"Patsy!": The Life and Times of Lee Harvey Oswald (42 page)

BOOK: "Patsy!": The Life and Times of Lee Harvey Oswald
13.26Mb size Format: txt, pdf, ePub

A week and a half later, he concluded: “The work is drab. The money I get has nowhere to be spent ... No places of recreation except the trade union dances.” (That was patently absurd, as he attended the movies almost every night, and there were endless cultural events such as ballet, opera, also comic and dramatic theatre of a type that did not exist in comparably small-to-medium-sized cities in the U.S.) “I have had enough!”

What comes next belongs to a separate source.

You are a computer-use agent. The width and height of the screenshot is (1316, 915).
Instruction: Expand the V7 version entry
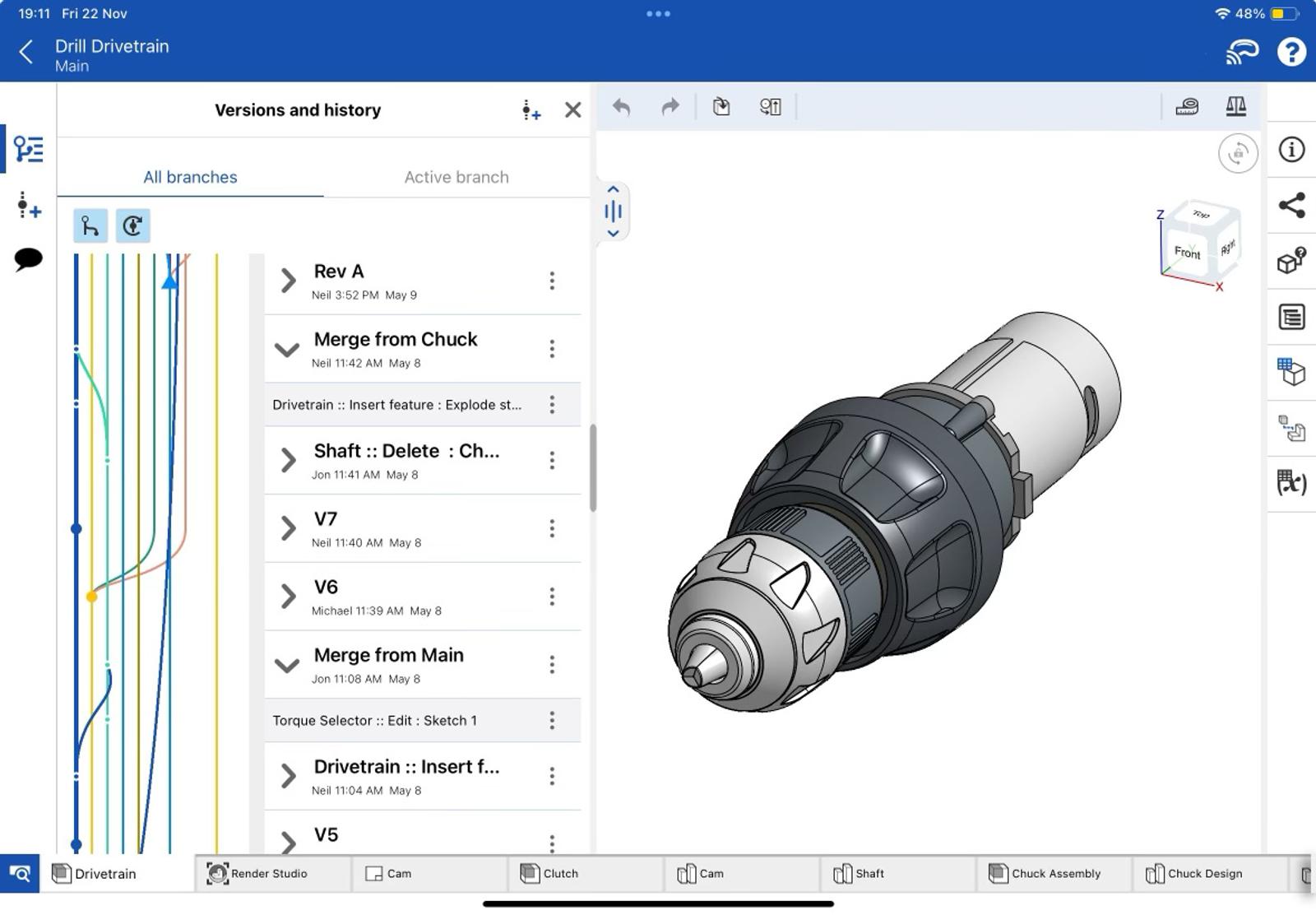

While the entries themselves would be convincing for anyone who gave them a quick read-over, Lee made the mistake of mixing up dates in this creative recreation of the past. He jotted down events as if he had done so at that point in time. What he would later present as his “daily diary” constituted what might better be called a nonfiction novel, filled with specific errors.

*

There was but one sticky point to all of this, as he had truthfully become nostalgic for the U.S. and very much wanted to return. Incredible as it might seem, Lee even longed to see his mother again, despite any ill feelings as to their relationship in the past. After such a long absence, the negatives had grown fuzzy, Marguerite's strange sense of devotion to Lee what he now best recalled. At any rate, the one drawback to going home was Ella, whom Lee at this juncture still believed in love with him.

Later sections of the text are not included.